Salah satu anggapan bahwa wanita selalu ingin dimengerti
ternyata merupakan mitos yang di “iyakan” oleh sebagian besar kelompok individu
yang ada, mitos tersebut dibangun bukan tumbuh dengan sendirinya melainkan kita
harus menyadari bahwa peran media sosial cukup besar, dibuktikan dengan lebih
seringnya individu berinteraksi melalui media sosial yang ada.
Menyelidik tentang peran media sosial dalam kehidupan
individu ternyata terdapat juga bahwa quotes,
ataupun status yang marak beredar
membentuk pola pikir individu dalam berpandangan soal cinta, sebut saja “menilai
pasangan”.. tanpa disadari tiap individu menyerap informasi-informasi tersebut
untuk dijadikan nilai ideal dalam memaknai cinta.
Dari latar arena di atas, dalam kenyataannya justru
menimbulkan hasil konflik yang baru.
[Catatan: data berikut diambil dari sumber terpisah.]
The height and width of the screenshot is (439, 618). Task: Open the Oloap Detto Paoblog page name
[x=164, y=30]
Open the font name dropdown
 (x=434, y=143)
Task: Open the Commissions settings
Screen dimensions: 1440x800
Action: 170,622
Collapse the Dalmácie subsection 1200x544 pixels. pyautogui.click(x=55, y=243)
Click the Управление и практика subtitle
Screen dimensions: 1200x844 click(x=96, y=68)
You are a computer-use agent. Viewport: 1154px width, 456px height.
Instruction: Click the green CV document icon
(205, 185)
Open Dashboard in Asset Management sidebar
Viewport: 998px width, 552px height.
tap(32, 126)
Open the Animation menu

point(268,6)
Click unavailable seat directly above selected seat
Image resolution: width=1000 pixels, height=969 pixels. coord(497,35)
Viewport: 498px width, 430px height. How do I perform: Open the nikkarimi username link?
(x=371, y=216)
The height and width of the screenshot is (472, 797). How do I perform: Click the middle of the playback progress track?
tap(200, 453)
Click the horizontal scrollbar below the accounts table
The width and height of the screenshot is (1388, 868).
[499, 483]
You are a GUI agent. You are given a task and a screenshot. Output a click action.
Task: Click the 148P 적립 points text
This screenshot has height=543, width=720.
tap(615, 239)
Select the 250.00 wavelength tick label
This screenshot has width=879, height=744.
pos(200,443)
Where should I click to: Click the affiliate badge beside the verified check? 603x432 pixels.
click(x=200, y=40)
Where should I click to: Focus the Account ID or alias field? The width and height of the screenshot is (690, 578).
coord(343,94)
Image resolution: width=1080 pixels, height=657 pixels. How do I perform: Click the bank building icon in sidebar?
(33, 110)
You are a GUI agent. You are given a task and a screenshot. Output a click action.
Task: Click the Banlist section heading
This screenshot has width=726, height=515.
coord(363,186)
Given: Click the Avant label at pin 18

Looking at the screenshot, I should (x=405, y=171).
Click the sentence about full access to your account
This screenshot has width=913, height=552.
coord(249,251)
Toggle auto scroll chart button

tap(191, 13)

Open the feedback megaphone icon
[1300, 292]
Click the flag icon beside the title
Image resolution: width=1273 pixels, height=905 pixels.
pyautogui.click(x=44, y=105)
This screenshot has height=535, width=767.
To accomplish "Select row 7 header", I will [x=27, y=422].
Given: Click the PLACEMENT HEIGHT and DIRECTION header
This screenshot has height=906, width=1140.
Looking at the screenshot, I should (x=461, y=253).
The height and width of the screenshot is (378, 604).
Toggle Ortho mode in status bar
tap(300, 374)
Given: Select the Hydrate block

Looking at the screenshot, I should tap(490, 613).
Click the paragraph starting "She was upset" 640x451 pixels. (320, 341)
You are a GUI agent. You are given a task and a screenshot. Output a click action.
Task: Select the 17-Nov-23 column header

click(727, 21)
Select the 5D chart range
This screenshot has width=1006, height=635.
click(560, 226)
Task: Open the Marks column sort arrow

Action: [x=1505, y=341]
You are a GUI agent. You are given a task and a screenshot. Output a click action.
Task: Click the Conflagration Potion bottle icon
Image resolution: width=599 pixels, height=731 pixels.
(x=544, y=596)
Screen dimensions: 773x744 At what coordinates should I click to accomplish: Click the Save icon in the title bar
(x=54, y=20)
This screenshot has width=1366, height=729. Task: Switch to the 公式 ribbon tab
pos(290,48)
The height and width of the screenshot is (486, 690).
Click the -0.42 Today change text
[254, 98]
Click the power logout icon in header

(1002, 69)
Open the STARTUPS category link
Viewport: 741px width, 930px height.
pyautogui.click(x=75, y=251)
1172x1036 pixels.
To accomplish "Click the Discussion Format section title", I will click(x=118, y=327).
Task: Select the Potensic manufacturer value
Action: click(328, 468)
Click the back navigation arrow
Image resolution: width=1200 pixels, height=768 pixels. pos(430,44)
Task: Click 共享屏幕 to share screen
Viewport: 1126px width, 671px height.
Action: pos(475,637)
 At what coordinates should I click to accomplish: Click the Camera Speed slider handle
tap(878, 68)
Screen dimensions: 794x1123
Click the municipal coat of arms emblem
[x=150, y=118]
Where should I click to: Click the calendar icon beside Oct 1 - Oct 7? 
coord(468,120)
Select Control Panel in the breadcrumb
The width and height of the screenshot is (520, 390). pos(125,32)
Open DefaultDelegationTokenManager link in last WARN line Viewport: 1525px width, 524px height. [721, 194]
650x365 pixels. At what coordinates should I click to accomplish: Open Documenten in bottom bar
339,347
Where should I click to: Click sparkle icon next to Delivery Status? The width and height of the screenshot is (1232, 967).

Tidak dapat dipungkiri bahwa setiap
manusia lahir dengan keunikan, artinya bahwa keliru jika kita memandang setiap
individu dengan sudut pandang yang sama.
Bayangkan apabila kita mengerti wanita dengan cara menuruti
setiap permintaannya, akan terdapat anti tesis disini :
Wanita yang memiliki
kepribadian manja selayaknya princess mungkin akan dengan nyaman dan gembira
menikmati suguhan hadiah dan pelayanan dari lawan jenis yang menggandrunginya,
namun ketika nilai itu kita gunakan pada sosok wanita yang mapan secara gagasan
dan mental ( mandiri ) mungkin dia justru akan merasa jenuh dan menolak, hal
itu dikarenakan wanita dengan perwatakan pribadi yang dewasa justru membutuhkan
aktualisasi diri dalam bentuk pasangan yang memiliki peran sebagai partner atau
tim, dengan begitu terdapatlah kecocokan jiwa yang selama ini disebut dengan
cinta.
Begitulah sedikit ulasan mengenai AKU, DIA dan TIMELINE
sebagai pengantar dalam menyadari bahwa nilai cinta yang selama ini ada
cendrung bukan hakikat cinta yang independent, melainkan pesanan dari nilai
moral cinta yang semu.
“Kita mesti upayakan
perombakan esensi jiwa manusia, tentunya melalui edukasi permasalahan cinta
berbasis realitas sosial, manusia tidak boleh seperti robot – seperti mesin
pencetak keju yang seragam!!” ( ujar jojoe saputra, SH ).